Reproduce the stretch of the listing from the line containing "The height and" through the line containing "tap(639, 56)", requests included, multiplying every coordinate in the answers by 0.75 and rounding to whole numbers, with halves rounded up. Give only those lines, and omit the pictures.

** start **

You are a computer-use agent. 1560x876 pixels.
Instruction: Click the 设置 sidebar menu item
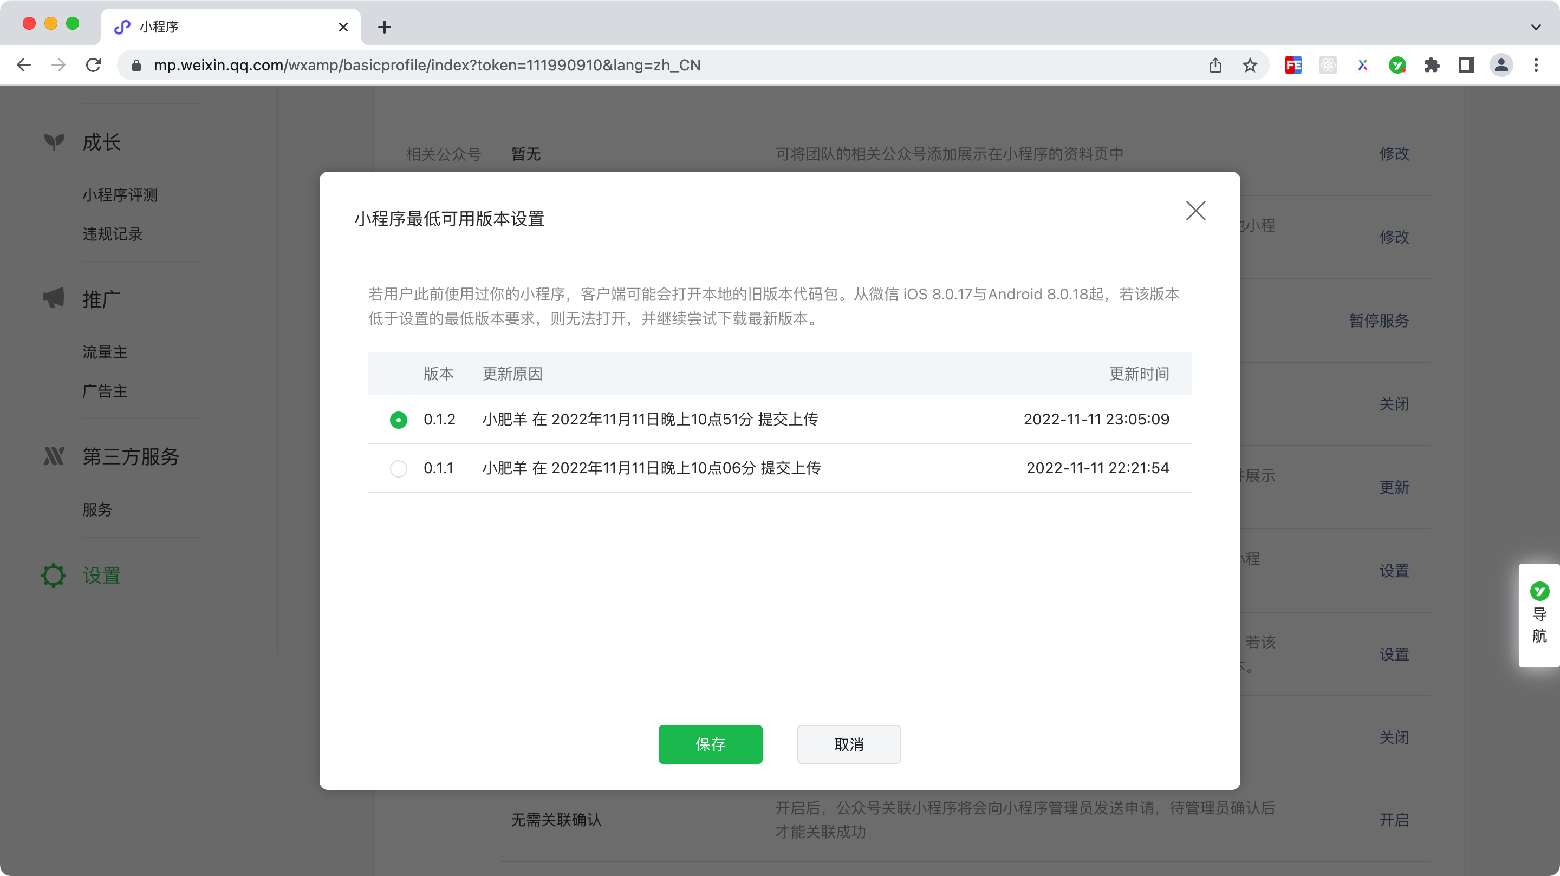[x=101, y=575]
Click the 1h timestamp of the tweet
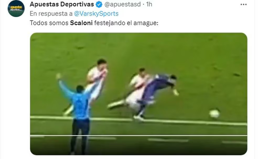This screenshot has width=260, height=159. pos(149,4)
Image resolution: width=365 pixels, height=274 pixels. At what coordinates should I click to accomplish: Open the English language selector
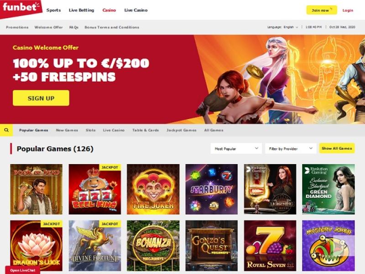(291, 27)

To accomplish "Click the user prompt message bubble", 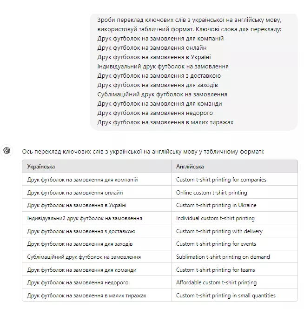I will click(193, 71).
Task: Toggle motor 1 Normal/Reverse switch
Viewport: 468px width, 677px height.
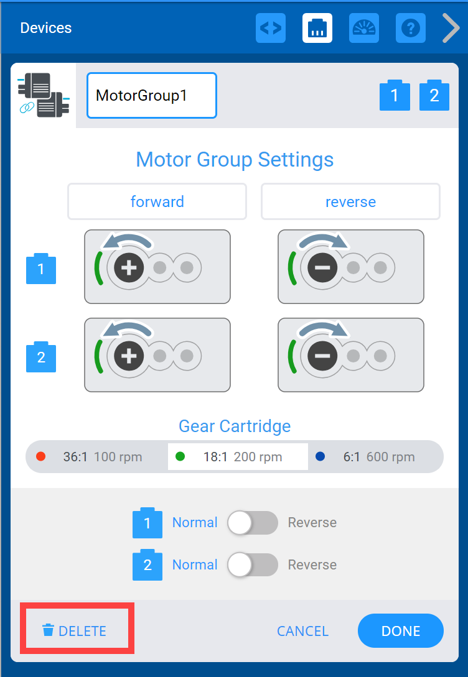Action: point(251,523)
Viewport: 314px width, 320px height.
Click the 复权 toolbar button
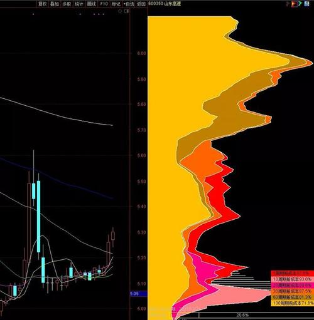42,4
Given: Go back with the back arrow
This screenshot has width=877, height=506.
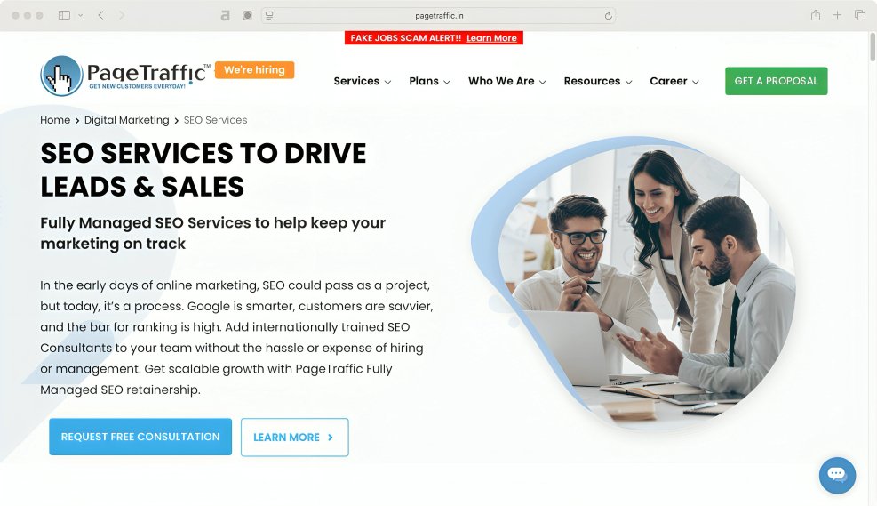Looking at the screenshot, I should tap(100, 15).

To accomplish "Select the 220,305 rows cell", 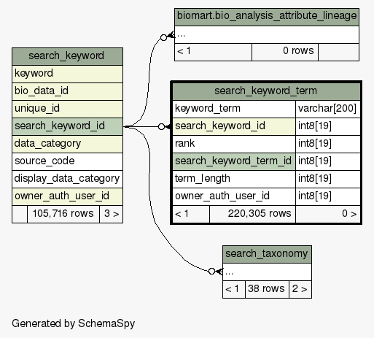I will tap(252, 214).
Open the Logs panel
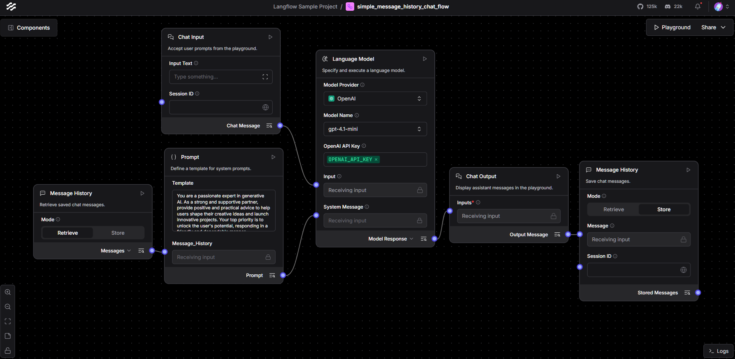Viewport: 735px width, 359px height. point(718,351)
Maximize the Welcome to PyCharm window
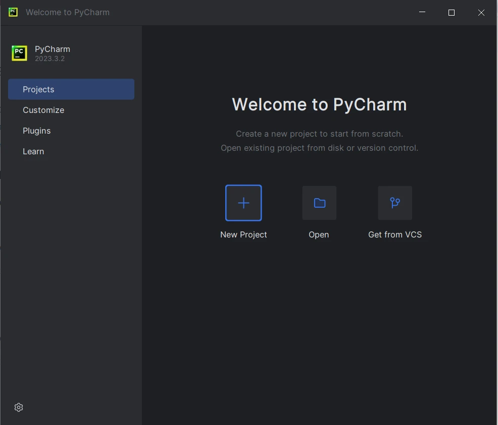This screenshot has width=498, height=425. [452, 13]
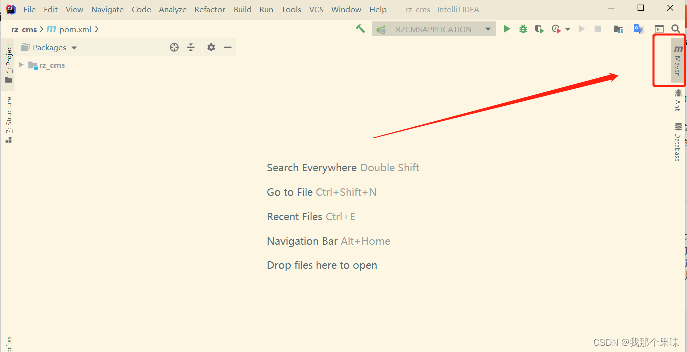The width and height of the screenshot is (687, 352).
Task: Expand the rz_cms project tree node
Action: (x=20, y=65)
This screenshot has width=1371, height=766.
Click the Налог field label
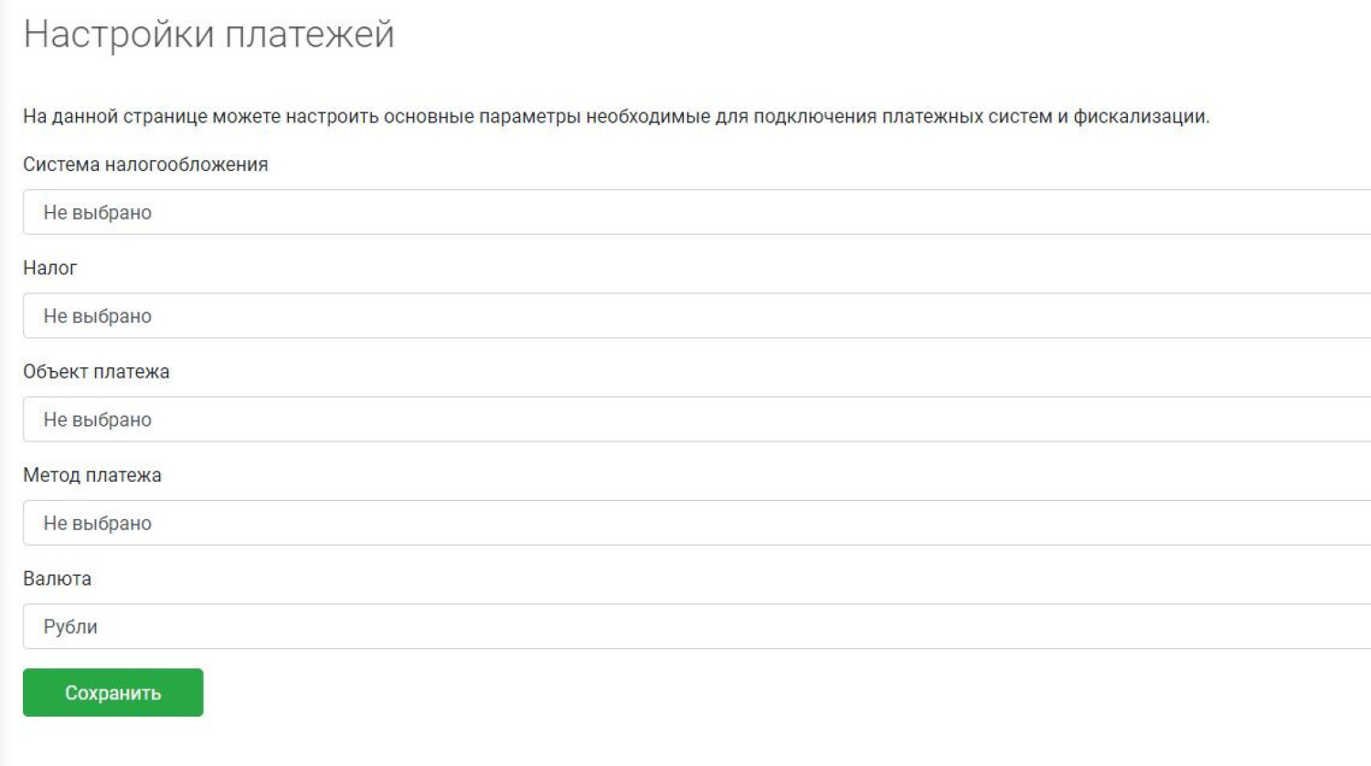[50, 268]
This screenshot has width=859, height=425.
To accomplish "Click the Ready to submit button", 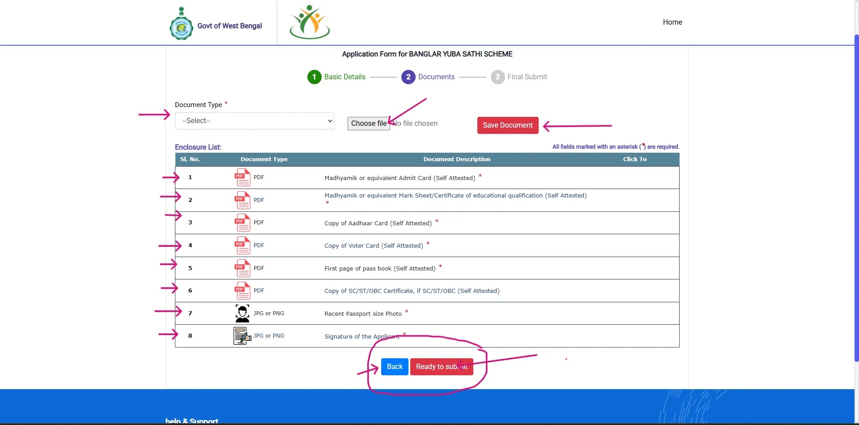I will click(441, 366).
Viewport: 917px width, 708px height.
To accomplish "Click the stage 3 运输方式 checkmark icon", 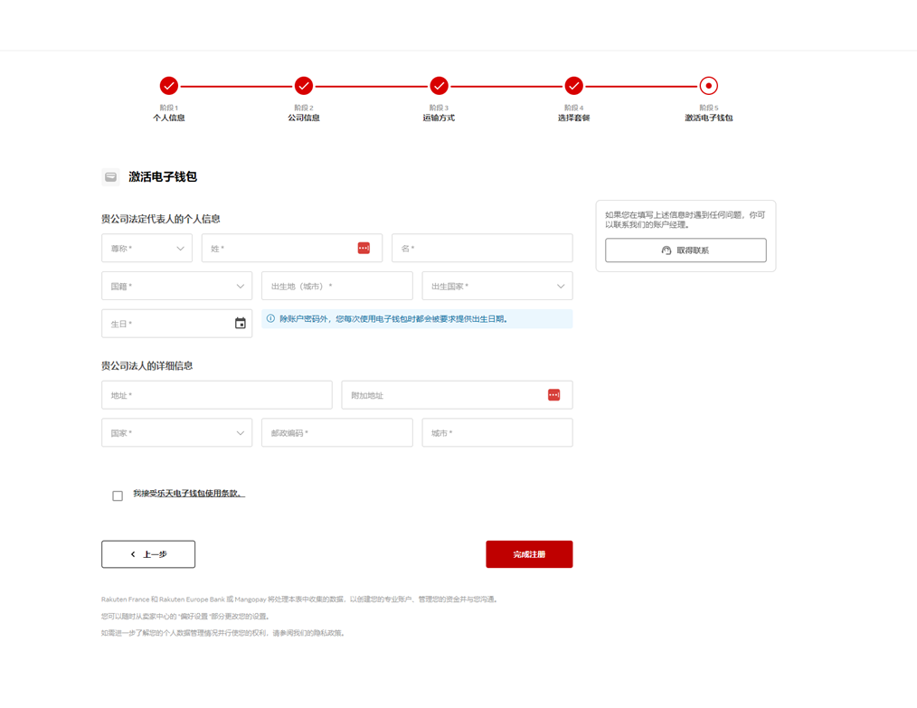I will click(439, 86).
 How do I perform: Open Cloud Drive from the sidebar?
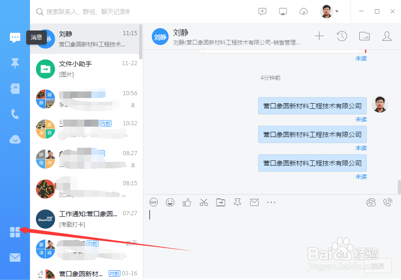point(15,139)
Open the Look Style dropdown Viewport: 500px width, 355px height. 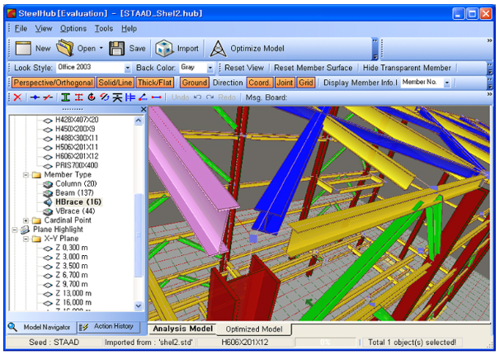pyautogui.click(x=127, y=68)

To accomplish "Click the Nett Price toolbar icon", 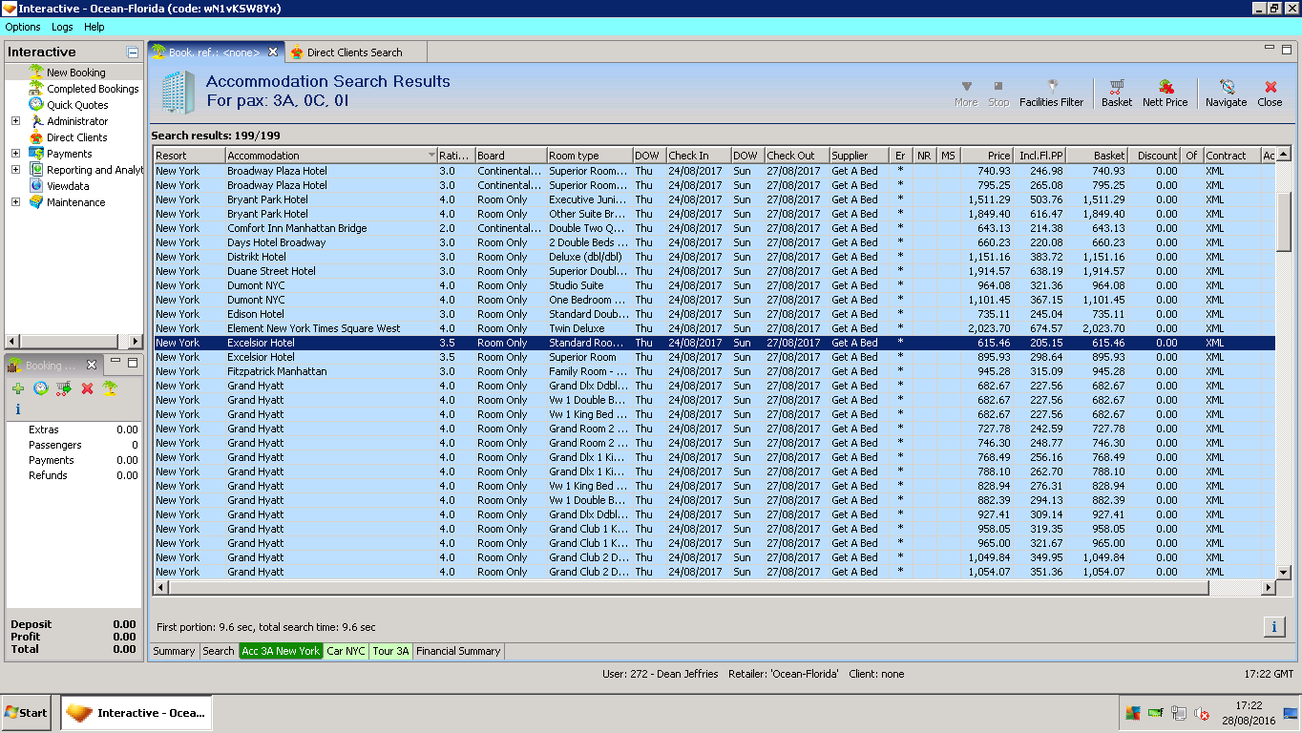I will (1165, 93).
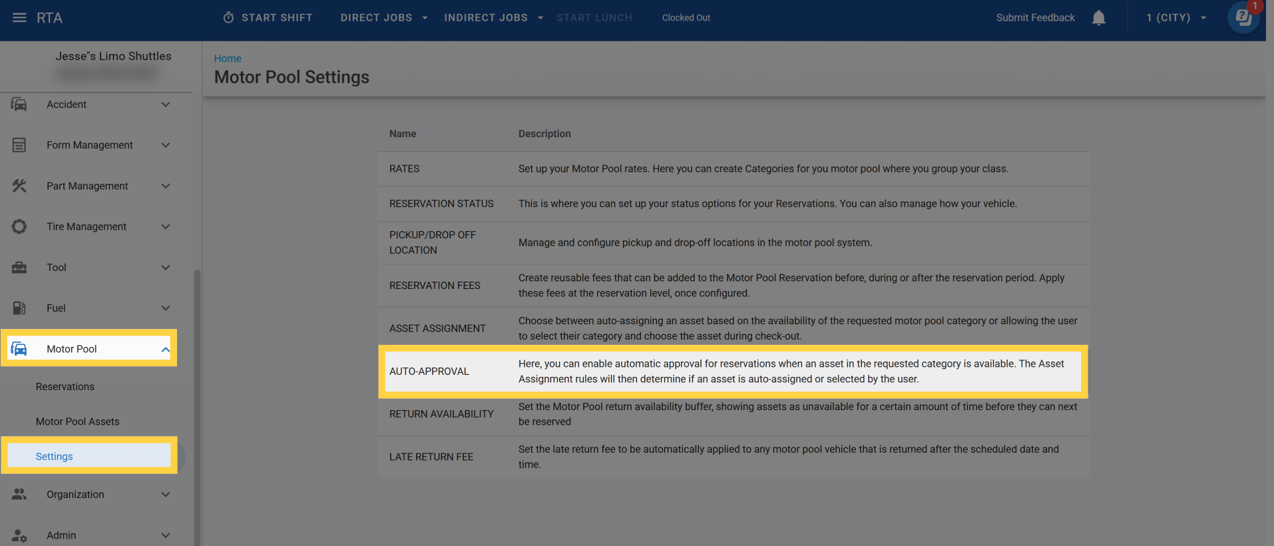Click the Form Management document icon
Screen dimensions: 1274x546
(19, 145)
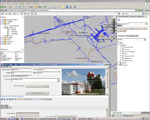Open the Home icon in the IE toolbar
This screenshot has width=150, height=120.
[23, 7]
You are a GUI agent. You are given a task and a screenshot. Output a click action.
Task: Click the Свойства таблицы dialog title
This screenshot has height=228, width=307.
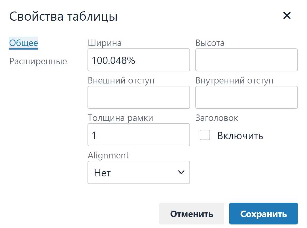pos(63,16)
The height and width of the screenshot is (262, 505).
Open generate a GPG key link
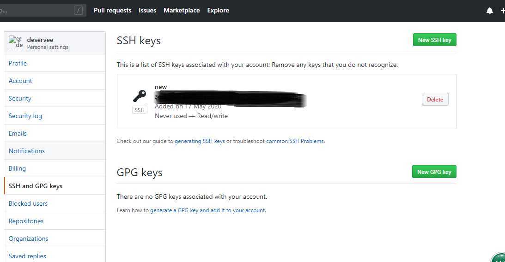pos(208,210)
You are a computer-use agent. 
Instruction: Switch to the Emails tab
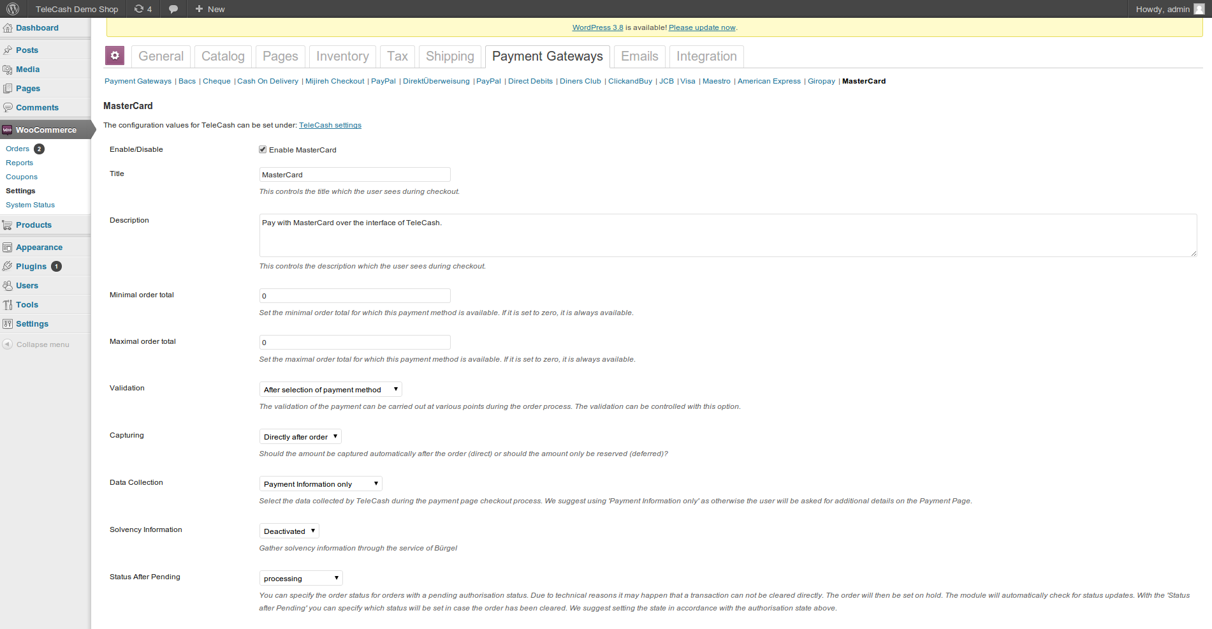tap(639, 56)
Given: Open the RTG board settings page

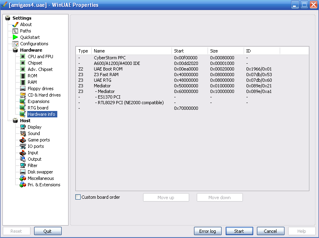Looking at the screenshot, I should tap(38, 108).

** end **

■ **Result below**
The height and width of the screenshot is (262, 505).
Open generate a GPG key link
pos(156,158)
You are a computer-use agent. 
Instruction: Switch to the Emails tab
tap(479, 42)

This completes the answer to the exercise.